## [Activités]
[1] Transcrivez fidèlement le passage de l'entretien sur la contraception qui commence par « Melinda Gates : Bill » et se termine par « développer leur pays. ».
[2] Rédigez la suite de l'entretien sur la contraception en Afrique de l'Ouest, en reprenant juste après sa dernière phrase.

Jeune Afrique : Depuis plusieurs années, vous
investissez en Afrique de l’Ouest pour rendre les moyens de
contraception plus accessibles. Pourquoi avez-vous décidé de vous
engager sur cette question ?
Melinda Gates : Bill (Gates) et moi avons
décidé d’investir pour permettre à chacun de vivre mieux et, surtout, de
vivre la vie qu’il souhaite. Cela commence avec l’accès aux soins. Si
vous êtes en bonne santé, vous pouvez prendre soin de vos enfants, de
leur éducation et les aider ensuite à développer leur pays.
Mais avant tout, il faut avoir la possibilité de choisir à
quel moment on souhaite avoir des enfants. Si les femmes peuvent espacer
les naissances, idéalement de trois ans, on sait que les enfants qui
naîtront seront en meilleur santé. Ils auront deux fois plus de chance
de survivre pendant les premières années de leur vie. Le planning
familial c’est donc la clé du développement.
Il faut expliquer aux femmes que rien ne les empêche d’utiliser des contraceptifs, pas même la religion
Comment développer le planning familial en Afrique de l’Ouest ?
Le plus important, c’est la sensibilisation. Il faut
expliquer aux femmes que rien ne les empêche d’utiliser des
contraceptifs, pas même la religion. Il y a plusieurs façons de le
faire. Dans certains pays, cette mission est confiée au personnel des
centres de santé, dans d’autres, comme au Niger, on s’adresse d’abord
aux maris, et ensuite on obtient la permission de parler aux femmes.
Ensuite, il faut que les contraceptifs soient disponibles
dans les centres de santé. En la matière, le Sénégal, par exemple, a été
innovant. Le gouvernement s’est rendu compte qu’il y avait souvent un
problème d’approvisionnement, alors cela a été transféré du système
public vers une petite entreprise privée qui parvient mieux à gérer le
stock de médicaments.
Vous vous êtes déjà rendue plusieurs fois en Afrique
de l’Ouest : outre le Sénégal, vous êtes allée au Niger. Lorsque vous
venez prôner la contraception, comment les femmes réagissent-elles ?

## [Section des données]
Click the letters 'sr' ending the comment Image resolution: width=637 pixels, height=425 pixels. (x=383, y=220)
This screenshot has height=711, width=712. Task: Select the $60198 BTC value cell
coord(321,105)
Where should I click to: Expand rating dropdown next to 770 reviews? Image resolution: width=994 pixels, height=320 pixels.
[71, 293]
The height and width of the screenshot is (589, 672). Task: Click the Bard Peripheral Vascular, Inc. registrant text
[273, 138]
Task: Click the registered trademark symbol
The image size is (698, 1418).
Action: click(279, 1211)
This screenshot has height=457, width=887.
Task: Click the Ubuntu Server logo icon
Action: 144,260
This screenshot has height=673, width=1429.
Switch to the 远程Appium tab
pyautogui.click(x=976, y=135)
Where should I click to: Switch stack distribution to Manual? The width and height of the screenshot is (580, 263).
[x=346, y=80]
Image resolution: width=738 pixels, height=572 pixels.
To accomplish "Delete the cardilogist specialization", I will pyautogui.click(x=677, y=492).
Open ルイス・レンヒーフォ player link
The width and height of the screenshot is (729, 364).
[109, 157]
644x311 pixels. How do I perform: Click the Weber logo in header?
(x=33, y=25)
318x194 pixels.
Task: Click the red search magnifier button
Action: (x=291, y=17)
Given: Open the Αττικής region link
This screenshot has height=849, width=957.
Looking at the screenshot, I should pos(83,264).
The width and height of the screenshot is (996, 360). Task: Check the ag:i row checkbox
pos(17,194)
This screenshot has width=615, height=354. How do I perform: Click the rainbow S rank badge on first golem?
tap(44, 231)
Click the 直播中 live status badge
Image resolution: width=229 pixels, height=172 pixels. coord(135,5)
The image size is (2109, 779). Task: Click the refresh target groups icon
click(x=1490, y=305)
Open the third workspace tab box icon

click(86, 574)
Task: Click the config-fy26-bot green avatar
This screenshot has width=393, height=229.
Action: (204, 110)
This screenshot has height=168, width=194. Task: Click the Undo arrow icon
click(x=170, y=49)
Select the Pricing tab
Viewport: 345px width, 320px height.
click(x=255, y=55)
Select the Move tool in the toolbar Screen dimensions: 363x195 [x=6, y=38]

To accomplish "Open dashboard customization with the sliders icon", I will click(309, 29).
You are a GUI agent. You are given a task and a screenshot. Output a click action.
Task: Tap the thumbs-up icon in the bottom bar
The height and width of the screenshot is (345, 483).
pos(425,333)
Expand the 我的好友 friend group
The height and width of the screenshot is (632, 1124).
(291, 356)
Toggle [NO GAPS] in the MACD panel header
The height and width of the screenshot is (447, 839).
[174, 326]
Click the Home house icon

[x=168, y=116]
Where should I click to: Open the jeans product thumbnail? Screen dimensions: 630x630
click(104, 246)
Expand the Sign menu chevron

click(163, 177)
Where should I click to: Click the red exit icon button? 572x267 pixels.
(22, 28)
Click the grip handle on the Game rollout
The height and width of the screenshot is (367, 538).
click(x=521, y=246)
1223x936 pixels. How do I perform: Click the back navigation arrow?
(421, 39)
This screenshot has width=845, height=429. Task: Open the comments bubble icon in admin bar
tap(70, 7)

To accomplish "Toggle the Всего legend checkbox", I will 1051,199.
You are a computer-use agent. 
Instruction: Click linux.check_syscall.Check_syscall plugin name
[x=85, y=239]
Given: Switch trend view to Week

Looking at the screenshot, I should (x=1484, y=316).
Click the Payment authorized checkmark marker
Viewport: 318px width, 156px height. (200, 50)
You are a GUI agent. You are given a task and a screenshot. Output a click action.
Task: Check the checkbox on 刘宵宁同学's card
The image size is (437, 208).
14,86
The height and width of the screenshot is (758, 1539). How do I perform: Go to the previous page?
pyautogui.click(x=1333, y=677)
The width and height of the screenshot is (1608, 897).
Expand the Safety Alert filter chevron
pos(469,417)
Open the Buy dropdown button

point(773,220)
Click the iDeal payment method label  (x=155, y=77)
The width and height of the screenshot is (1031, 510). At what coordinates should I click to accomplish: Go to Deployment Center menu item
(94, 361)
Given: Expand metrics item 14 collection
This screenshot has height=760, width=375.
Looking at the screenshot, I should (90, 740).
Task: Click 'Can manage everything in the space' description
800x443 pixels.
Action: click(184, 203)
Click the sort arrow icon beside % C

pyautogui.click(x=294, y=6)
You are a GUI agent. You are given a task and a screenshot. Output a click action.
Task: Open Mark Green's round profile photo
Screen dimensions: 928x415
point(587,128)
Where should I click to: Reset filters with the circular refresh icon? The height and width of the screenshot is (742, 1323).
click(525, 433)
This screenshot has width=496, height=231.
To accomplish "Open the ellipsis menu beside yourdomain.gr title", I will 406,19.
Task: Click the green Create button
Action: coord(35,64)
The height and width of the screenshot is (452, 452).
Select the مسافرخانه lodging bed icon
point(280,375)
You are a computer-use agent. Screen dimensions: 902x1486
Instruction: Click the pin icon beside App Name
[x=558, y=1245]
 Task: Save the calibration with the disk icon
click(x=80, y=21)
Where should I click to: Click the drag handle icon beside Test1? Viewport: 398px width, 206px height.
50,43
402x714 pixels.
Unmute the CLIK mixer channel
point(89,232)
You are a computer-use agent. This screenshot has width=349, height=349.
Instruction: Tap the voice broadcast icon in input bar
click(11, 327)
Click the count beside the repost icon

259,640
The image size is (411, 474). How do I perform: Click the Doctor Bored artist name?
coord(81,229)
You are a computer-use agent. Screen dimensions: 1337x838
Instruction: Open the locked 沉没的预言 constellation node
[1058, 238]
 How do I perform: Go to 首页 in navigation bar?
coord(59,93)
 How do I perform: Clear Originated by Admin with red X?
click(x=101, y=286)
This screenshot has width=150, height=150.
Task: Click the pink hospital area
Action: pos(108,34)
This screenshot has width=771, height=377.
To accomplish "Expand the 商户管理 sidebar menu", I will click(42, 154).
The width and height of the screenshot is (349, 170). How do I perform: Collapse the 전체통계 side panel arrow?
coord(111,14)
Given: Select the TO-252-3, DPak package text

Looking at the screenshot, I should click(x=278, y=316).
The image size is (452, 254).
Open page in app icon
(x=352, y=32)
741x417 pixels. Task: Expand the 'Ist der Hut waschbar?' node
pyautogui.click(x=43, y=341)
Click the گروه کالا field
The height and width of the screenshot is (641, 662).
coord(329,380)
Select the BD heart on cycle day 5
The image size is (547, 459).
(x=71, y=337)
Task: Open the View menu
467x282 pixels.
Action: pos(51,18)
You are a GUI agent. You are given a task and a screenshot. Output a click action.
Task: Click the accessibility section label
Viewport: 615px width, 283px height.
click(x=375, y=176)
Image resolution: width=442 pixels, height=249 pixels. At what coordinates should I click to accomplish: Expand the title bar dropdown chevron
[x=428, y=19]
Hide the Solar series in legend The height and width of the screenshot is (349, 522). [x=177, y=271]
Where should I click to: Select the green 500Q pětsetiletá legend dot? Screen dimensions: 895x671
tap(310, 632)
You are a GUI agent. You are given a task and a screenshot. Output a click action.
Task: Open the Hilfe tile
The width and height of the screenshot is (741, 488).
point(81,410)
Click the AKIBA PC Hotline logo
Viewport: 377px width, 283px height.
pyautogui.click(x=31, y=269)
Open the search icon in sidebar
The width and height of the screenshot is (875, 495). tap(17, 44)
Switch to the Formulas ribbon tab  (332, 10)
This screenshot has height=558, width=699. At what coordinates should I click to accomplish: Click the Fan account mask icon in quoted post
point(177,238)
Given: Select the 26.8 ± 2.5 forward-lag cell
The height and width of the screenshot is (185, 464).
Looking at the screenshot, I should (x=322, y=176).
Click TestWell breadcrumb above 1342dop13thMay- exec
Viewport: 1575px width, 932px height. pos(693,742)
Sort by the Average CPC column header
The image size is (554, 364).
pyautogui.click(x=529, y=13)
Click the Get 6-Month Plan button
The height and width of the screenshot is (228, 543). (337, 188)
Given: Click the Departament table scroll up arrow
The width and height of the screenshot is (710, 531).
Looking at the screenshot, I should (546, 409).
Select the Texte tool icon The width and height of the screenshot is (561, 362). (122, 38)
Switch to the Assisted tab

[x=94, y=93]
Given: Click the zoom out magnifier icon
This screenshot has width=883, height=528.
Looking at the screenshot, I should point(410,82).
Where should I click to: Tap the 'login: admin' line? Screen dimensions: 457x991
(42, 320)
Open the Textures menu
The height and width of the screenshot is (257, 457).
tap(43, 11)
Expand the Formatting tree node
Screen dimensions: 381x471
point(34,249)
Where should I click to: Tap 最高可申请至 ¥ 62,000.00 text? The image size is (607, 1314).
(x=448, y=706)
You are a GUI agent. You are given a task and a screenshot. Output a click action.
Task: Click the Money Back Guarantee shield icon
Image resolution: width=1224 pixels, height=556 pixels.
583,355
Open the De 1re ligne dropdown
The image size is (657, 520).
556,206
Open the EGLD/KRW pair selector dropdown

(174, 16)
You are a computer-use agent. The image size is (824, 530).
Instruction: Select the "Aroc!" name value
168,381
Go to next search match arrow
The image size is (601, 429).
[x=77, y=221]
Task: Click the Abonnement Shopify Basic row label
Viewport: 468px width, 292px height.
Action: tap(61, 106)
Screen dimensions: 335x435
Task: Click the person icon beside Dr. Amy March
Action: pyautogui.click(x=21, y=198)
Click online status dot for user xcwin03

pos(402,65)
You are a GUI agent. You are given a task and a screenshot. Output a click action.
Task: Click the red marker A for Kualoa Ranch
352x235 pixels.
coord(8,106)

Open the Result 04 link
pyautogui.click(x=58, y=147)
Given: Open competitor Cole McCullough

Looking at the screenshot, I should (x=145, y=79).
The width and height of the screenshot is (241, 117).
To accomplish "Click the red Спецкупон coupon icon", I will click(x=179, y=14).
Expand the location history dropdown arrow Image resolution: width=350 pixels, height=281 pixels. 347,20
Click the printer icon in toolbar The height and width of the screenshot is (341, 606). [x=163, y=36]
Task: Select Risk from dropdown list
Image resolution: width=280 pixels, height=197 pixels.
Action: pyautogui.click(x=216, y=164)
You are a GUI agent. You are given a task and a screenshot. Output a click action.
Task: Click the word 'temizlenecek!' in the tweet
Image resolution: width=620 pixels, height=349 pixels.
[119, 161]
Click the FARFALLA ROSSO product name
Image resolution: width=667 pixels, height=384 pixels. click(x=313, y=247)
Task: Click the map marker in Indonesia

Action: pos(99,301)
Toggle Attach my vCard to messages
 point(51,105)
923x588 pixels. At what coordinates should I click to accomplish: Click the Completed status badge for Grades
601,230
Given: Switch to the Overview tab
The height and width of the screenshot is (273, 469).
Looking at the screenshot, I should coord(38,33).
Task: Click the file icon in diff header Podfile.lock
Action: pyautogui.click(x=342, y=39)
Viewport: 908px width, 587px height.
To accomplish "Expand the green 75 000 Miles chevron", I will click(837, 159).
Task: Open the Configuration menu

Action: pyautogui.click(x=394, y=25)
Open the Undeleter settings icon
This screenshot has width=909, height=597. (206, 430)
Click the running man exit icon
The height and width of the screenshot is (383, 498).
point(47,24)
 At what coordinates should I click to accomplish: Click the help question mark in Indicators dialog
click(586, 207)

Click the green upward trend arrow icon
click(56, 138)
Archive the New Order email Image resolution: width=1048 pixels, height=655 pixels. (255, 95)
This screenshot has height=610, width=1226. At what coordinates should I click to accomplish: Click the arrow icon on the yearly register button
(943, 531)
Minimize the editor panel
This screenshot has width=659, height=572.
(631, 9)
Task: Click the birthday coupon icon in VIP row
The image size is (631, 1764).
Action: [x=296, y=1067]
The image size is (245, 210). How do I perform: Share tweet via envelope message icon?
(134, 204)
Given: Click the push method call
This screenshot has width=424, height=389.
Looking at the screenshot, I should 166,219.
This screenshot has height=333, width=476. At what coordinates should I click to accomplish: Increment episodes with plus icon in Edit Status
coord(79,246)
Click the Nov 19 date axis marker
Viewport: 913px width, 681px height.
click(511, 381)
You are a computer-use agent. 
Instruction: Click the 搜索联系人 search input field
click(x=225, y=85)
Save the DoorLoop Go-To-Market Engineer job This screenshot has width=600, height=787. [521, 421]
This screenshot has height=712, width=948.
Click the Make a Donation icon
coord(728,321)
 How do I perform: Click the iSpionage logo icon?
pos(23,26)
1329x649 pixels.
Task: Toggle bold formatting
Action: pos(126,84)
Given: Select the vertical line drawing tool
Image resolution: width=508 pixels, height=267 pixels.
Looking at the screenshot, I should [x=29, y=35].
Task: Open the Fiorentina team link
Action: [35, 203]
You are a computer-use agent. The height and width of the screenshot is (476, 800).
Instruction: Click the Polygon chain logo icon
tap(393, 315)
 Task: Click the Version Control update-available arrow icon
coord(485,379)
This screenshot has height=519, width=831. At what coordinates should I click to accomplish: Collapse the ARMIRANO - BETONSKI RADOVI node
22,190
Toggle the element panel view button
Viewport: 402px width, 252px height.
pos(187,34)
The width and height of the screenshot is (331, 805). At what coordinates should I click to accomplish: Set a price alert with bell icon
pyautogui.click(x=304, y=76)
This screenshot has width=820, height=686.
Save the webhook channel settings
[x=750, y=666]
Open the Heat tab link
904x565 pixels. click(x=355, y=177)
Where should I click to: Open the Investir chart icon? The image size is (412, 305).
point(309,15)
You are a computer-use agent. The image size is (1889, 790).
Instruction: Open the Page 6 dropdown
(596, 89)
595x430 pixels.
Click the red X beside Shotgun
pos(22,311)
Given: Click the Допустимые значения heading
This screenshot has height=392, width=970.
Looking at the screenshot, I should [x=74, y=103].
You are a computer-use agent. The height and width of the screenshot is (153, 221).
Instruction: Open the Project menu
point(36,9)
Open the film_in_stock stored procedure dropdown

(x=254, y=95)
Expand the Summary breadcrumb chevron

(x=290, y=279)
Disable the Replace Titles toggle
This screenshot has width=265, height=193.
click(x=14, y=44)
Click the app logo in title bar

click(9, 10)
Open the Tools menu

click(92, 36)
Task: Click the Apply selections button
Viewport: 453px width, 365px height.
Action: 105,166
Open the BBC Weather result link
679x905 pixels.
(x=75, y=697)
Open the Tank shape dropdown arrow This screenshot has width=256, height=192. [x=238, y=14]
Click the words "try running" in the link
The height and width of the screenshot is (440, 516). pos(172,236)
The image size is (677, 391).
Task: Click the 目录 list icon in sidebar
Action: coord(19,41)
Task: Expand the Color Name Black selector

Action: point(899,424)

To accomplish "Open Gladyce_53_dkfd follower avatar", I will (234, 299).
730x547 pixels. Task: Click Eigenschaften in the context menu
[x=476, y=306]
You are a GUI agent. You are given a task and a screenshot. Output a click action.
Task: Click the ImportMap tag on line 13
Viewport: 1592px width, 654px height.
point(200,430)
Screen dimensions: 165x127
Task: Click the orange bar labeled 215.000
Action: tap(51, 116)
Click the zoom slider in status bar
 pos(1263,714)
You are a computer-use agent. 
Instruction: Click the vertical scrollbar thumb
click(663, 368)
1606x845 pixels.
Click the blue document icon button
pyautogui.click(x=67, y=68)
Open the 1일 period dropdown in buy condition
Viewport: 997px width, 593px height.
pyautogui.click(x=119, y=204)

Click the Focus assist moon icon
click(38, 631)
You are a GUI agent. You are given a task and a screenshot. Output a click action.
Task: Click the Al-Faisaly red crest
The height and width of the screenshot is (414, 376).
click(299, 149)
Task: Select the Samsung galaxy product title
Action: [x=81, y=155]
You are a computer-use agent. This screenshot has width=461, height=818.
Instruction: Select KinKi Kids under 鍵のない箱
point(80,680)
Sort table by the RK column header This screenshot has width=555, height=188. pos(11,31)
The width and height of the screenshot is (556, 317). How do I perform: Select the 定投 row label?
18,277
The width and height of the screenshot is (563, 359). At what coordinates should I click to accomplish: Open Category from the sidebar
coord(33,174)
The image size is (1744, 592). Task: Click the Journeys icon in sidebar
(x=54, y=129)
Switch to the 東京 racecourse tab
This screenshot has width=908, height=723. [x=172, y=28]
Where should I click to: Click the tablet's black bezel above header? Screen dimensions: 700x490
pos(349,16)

## [Réponses par tâche]
[1]
Melinda Gates : Bill (Gates) et moi avons
décidé d’investir pour permettre à chacun de vivre mieux et, surtout, de
vivre la vie qu’il souhaite. Cela commence avec l’accès aux soins. Si
vous êtes en bonne santé, vous pouvez prendre soin de vos enfants, de
leur éducation et les aider ensuite à développer leur pays.

[2]
C’est toujours très intéressant. Dans les grandes villes,
les femmes nous disent qu’elles savent très bien ce qu’est le planning
familial et beaucoup d’entre elles utilisent déjà des moyens de
contraceptions.
Dans les milieux ruraux, c’est très différent. Par exemple,
dans des villages nigériens où je me suis rendue, beaucoup de femmes
avaient déjà entendu parlé de planning familial, grâce à une amie ou à
une infirmière dans un centre de santé par exemple, mais ça restait
quelque chose de nouveau pour elles et elles avaient besoin d’en savoir
plus.
Et celles qui ne souhaitent pas prendre de contraception, que vous disent-elles ?
Souvent, elles me disent que cela va contre la volonté de
Dieu. Elles me disent que le Coran ne leur permet pas, ce qui n’est pas
vrai, mais c’est ce qu’on leur a raconté. Elles disent aussi que leur
mari ne veut pas qu’elles prennent des contraceptifs.
Certaines femmes parviennent à passer outre cette pression.
Certaines nous ont raconté qu’elles profitaient de l’absence de leur
mari pour aller chercher des contraceptifs. Elles savent que cela peut
changer leur avenir et celui de leurs enfants. Une femme qui a déjà deux
enfants à nourrir préfère parfois prendre plus soin de ceux-là que
d’avoir d’autres enfants.
C’est un sujet très sensible. En juillet dernier, les mots du président français, Emmanuel Macron stigmatisant la démographie dans certains pays d’Afrique, ont fait polémique. Comprenez-vous que cela puisse heurter ?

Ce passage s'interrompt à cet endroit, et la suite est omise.